Xylopsora canopeorum is exclusively found in the central coastal region of California, with confirmed specimens collected within Big Basin Redwoods State Park and Armstrong Redwoods State Natural Reserve. These locations, situated respectively 11 km and 18 km away from the Pacific Ocean, are notable for their ancient coast redwood forests, providing a unique ecosystem for this lichen species. The exploration of forest canopies remains limited, largely due to the challenges and specialized skills and equipment needed to access the treetops. Chaenotheca longispora is another lichen found from a similar location in a California State Park and reported as a new species in 2019.
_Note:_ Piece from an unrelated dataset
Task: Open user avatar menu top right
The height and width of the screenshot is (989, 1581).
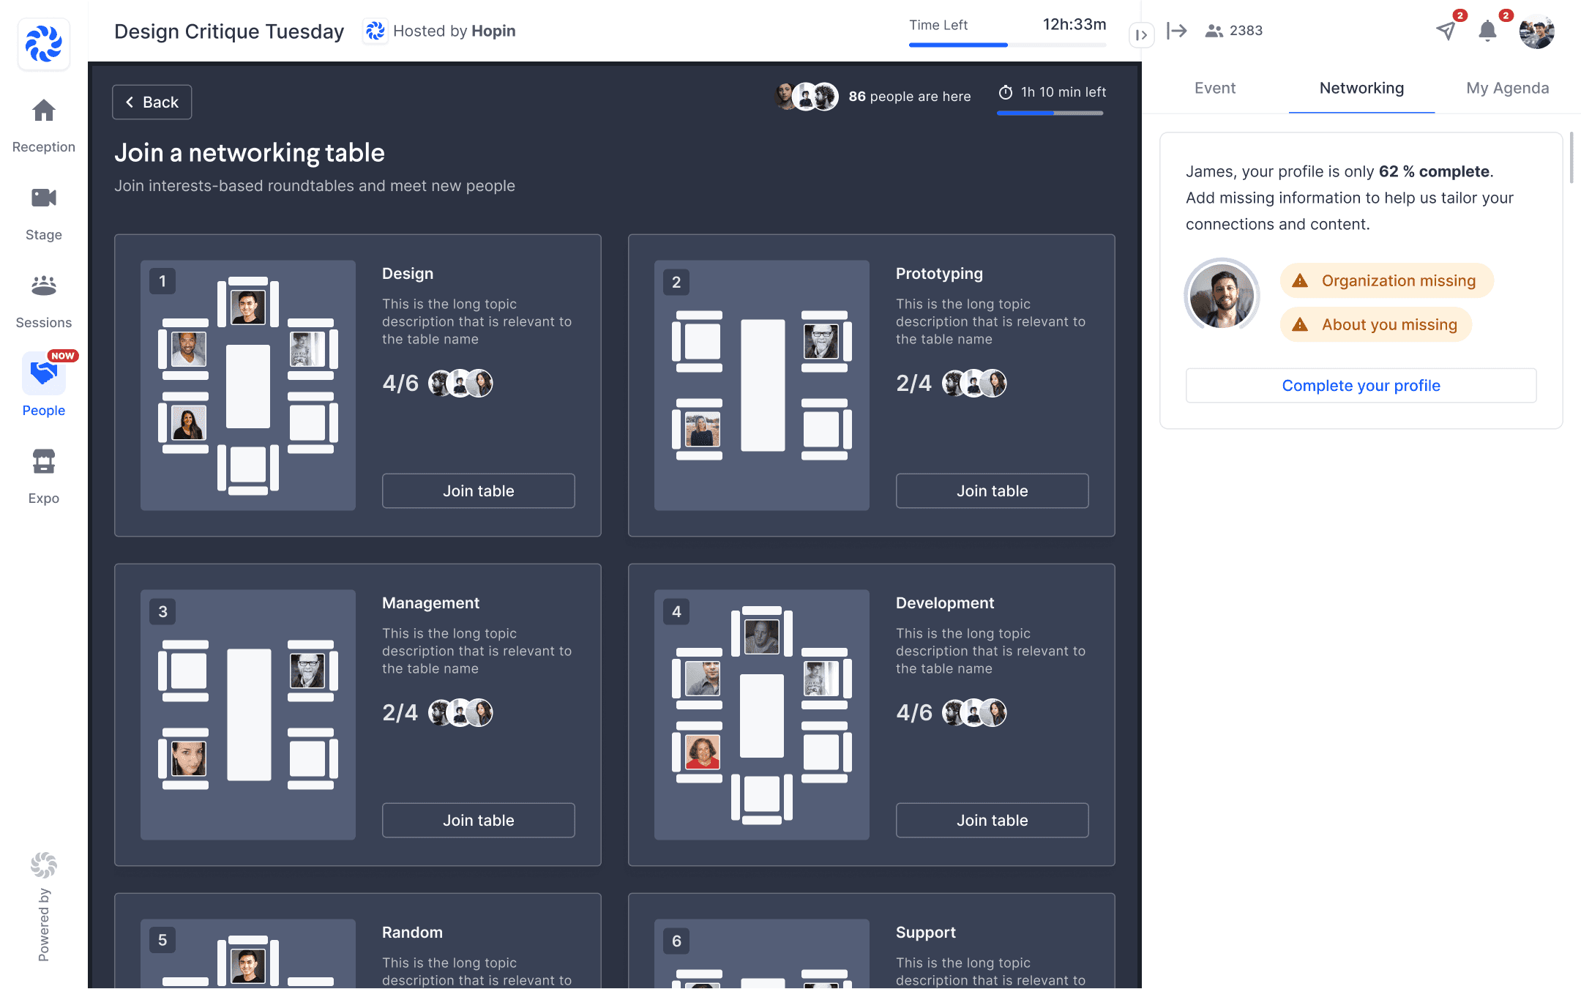Action: coord(1536,31)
In terms of its ecological niche, X. canopeorum grows on the coarse and fibrous bark of large coast redwood trees, sometimes extending to charred areas of the bark. This lichen is predominantly found at elevations ranging from 5 to 75 m above the forest floor, growing on the venerable and robust bark surfaces of the redwoods' main trunks. The presence of Xylopsora canopeorum is often associated with a community of other lichen species, including Carbonicola anthracophila, Fulgidea oligospora, F. sierrae, Hertelidea botryosa, and Hypocenomyce scalaris, which share the surfaces offered by the ancient trees of these old-growth forests.

==Conservation==

In 2021, Xylopsora canopeorum was assessed by the International Union for Conservation of Nature as an endangered species in its global IUCN Red List. The lichen is facing significant threats primarily due to its specialized habitat in the old-growth coast redwood forests of Northern California. With a natural range that has dwindled to about 5% of its original size due to historic logging, the species' populations are not only severely fragmented but also continually at risk. This fragmentation has been exacerbated by high-intensity wildfires, such as the one in 2020 that affected its type locality, contributing to a decline in both the quality and extent of its habitat. Climate change poses additional threats by increasing the frequency and severity of such wildfires, potentially leading to further losses and extirpation from significant portions of its range, including a potential 97.7% reduction in extent of occurrence and a 33% reduction in area of occurrence if lost from Big Basin Redwoods State Park. Conservation efforts are needed to mitigate the impacts of climate change and protect the remaining old-growth forests where this species resides. Accurate knowledge about Xylopsora canopeorum is hindered by the challenges of accessing its canopy habitat, necessitating specialized climbing for direct observation and collection, which is strictly regulated within State and National Parks. Additionally, exploring other potential hosts within the family Cupressaceae that share similar bark characteristics to the coast redwood could provide new insights into the species' distribution and resilience strategies. Previous surveys on the epiphytic lichens residing in this hard-to-access microhabitat have led to the discovery of new species.